Usai sudah debat pilpres 2019 antara paslon Joko Widodo-Ma’ruf Amin dan Prabowo Subianto. Sebelumnya, baik Jokowi dan Prabowo pernah bersua di ajang serupa. Di mana keduanya saat itu didampingi oleh cawapres sebelumnya, yakni Jusuf Kalla di pihak Jokowi dan Hatta Rajasa yang mendampingi Prabowo.
Sayang, debat pilpres 2019 putaran pertama yang digadang-gadang menyajkan ‘pertarungan’ panas, malah terkesan hambar dan sedikit ‘loyo’. Jika dibandingkan dengan ajang serupa di tahun 2014, debat pilpres pada 2019 seolah kehilangan ‘ruh’ sebagaimana layaknya adu argumentasi yang kuat dari kedua belah pihak. Setidaknya, beberapa perbedaan yang begitu kentara antara debat tahun 2014 dan 2019.
Greget debat yang kehilangan seolah ‘aura’

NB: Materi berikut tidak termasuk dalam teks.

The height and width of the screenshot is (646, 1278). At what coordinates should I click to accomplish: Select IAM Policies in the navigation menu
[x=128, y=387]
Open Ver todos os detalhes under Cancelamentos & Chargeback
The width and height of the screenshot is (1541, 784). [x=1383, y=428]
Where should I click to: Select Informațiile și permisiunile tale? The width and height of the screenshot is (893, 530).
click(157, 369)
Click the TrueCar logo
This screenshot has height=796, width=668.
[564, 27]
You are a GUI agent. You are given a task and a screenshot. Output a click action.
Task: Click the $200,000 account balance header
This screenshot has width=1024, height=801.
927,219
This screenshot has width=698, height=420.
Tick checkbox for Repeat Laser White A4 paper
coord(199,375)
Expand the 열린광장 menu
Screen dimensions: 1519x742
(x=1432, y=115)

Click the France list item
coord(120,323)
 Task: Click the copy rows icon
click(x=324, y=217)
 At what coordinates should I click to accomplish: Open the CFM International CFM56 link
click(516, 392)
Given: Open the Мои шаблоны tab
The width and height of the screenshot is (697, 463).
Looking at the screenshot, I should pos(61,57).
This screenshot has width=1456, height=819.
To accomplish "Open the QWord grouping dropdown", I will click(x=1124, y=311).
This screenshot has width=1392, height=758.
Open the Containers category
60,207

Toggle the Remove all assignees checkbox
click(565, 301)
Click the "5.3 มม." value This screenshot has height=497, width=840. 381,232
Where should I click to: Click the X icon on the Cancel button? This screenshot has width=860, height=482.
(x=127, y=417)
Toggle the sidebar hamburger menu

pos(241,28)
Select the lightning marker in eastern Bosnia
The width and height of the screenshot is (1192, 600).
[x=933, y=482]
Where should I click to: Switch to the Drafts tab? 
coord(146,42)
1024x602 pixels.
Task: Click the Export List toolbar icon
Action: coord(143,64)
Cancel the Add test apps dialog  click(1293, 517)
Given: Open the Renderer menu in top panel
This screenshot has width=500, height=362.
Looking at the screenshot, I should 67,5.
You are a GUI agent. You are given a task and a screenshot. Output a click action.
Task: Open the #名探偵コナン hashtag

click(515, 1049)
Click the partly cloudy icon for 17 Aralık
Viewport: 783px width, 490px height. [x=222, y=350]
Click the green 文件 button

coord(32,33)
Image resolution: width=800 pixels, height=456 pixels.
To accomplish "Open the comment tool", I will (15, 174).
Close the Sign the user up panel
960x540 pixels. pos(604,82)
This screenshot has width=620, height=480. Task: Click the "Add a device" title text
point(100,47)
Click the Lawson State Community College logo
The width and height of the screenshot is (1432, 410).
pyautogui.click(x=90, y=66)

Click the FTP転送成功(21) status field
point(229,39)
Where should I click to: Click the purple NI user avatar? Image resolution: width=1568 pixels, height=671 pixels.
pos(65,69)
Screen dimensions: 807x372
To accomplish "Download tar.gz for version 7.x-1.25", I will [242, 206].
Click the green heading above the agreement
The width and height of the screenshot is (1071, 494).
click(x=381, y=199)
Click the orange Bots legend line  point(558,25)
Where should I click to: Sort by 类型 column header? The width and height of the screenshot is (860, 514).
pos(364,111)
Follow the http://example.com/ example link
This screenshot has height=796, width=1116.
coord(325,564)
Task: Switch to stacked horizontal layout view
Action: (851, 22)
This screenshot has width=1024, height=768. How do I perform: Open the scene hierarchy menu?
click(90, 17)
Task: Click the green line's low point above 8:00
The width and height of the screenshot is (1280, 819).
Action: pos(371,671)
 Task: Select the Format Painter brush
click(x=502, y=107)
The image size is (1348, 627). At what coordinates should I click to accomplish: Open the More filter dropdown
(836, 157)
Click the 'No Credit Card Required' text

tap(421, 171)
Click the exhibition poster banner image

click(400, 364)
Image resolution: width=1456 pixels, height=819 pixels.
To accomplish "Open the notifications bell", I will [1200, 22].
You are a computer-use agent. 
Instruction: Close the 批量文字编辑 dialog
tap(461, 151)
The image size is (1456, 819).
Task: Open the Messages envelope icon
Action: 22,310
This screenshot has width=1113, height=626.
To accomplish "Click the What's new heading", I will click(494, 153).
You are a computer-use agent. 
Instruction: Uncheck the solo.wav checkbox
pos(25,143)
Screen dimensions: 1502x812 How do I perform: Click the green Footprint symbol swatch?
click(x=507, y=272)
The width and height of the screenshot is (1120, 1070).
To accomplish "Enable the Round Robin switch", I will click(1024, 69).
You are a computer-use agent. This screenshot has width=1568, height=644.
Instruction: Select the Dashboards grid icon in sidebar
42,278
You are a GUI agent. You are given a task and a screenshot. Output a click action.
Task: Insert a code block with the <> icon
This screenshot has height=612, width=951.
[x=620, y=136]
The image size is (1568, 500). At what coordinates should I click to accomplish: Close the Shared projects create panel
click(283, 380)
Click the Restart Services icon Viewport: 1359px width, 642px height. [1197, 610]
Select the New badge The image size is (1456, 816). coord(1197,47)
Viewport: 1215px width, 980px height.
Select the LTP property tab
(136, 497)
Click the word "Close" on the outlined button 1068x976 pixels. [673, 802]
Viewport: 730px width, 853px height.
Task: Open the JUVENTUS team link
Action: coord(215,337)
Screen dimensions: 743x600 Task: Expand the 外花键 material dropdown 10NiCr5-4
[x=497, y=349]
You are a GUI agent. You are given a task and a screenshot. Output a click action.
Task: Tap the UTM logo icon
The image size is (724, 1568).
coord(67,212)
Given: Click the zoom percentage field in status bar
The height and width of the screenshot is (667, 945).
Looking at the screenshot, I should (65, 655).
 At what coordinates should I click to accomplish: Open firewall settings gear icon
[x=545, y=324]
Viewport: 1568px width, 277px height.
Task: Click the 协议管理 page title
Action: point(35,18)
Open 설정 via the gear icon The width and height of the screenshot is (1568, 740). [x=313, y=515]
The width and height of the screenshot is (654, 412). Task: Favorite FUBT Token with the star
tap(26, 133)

Banyak yang merasa bahwa debat pilpres 2019 terasa kurang ‘menggigit’ dibanding ajang serupa yang pernah diselenggarakan di tahun 2014. Menurut Ketua KPU Arief Budiman yang dikutip dari tirto.id, ada perbedaan format yang digunakan. Pada tahun 2014, pihak KPU banyak diisi pertanyaan di awal-awal acara. Sementara di 2019, perdebatan sudah dimulai sejak segmen satu. Flashback ke belakang, debat capres dan cawapres saat Jokowi masih berpasangan dengan Jusuf Kalla melawan kubu Prabowo Subianto-Hatta Rajasa, jalannya acara lebih banyak didominasi oleh pertanyaan demi pertanyaan.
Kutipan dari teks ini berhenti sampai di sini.